Ce soir, s'il te plaît,

pourrais-tu comme ce matin être calme ?

demande le bateau à la mer.

- Chut, parle plus doucement,

répond la mer,

il ne faut pas réveiller le vent.

Ne dis rien non plus aux oiseaux, ses amis.

Mais oui, cette nuit,

sois rassuré, c'est promis: 

je ne dormirai que d'une seule vague.

                                    Carl Norac (inédit)

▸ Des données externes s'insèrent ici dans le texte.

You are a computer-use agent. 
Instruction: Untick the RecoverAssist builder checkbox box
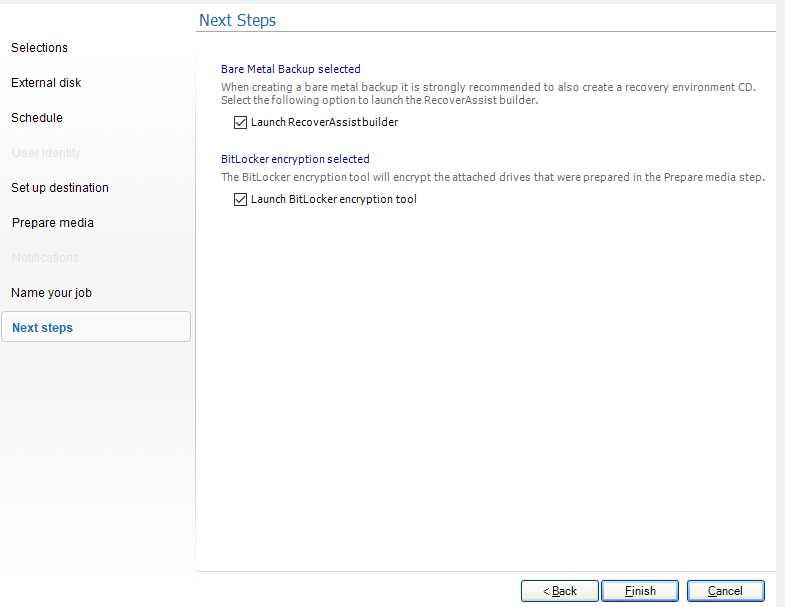[x=240, y=123]
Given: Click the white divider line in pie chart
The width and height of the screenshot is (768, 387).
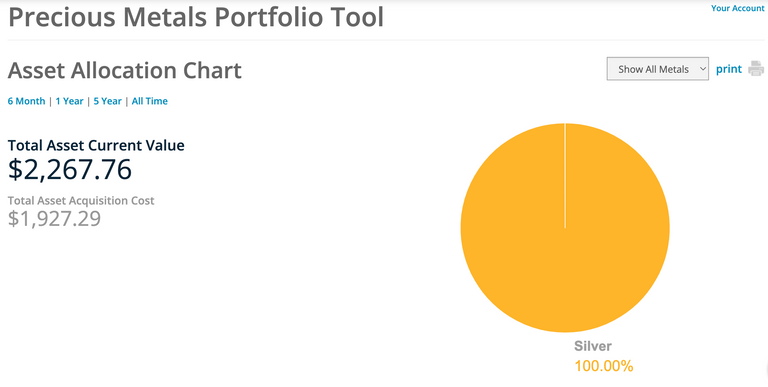Looking at the screenshot, I should click(x=565, y=175).
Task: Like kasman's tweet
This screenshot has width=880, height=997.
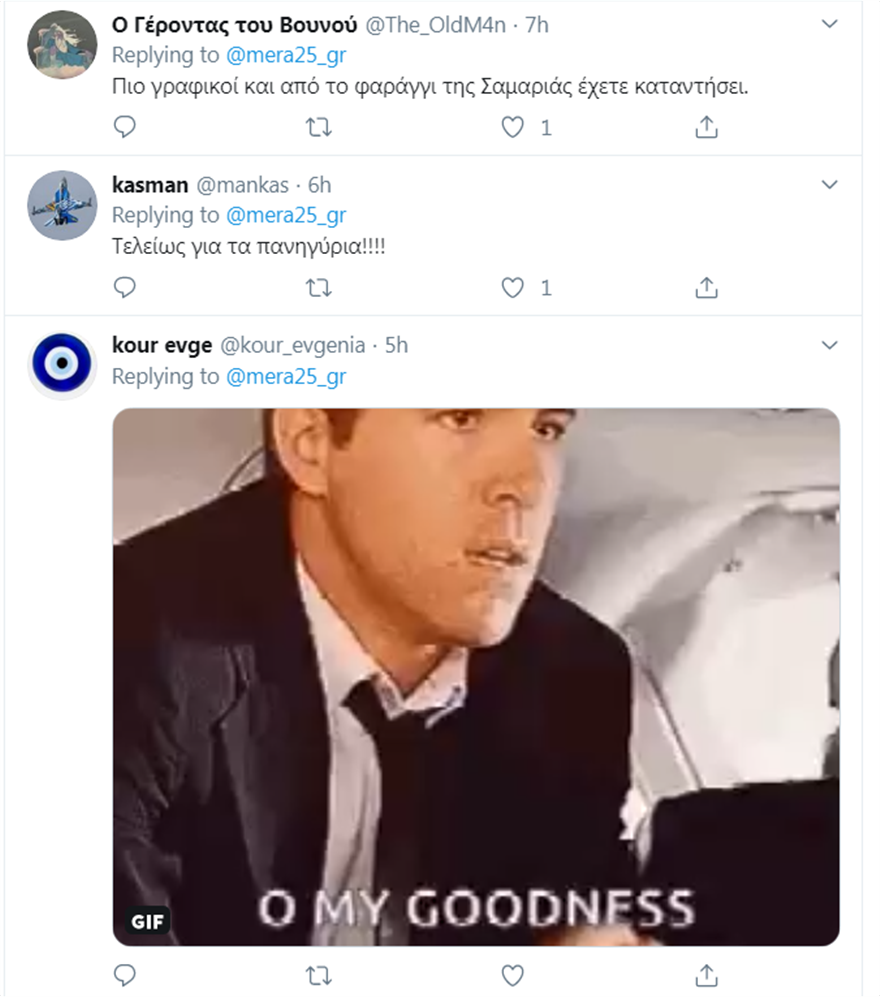Action: 513,288
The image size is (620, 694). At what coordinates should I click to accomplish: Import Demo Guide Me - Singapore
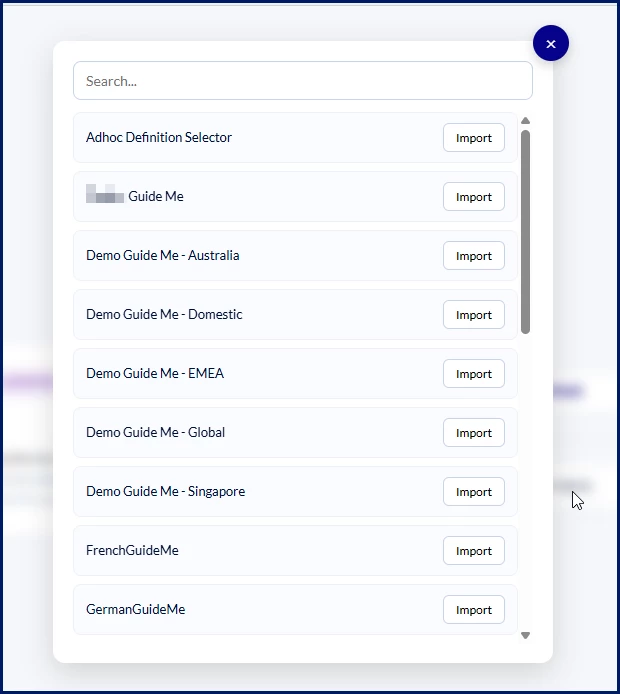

Parce que la préface de ce très bel album parle d'elle-même à travers les mots d'Isabelle Carré, nous lui laissons place:

"Les poèmes qu'on n'oublie jamais, qui nous accompagnent toute la vie, sont ceux de notre enfance. Ils nous aident à saisir le monde à un âge où chaque mot, chaque image recèle encore une part de mystère. Tenir dans sa main un marron ou une feuille morte, et entendre un poème sur l'automne... Faire un bonhomme de neige, sentir la glace fondre sous la langue, et vivre ce petit miracle en compagnie d'un poète, qui ne s'est toujours pas remis de la beauté d'un flocon... Jouer sur la plage, construire des châteaux de sable, puis se souvenir de quelques vers appris à l'école sur les bateaux et la mer qui les porte... (...).

Surtout, les poètes nous "apprennent à voir". Alors, comme Rainer Maria Rilke, Baudelaire et Rimbaud, entraînons-nous à faire un pas de côté. Arrêtons-nous un instant au bord de la route ou au bord de l'eau, pour découvrir autre chose...

Et le soir, avant de dormir, lisons aux enfants tous ces poèmes. Sans doute verrons-nous se former sur leurs lèvres un sourire et même, peut-être, les premiers vers d'une jeune poète."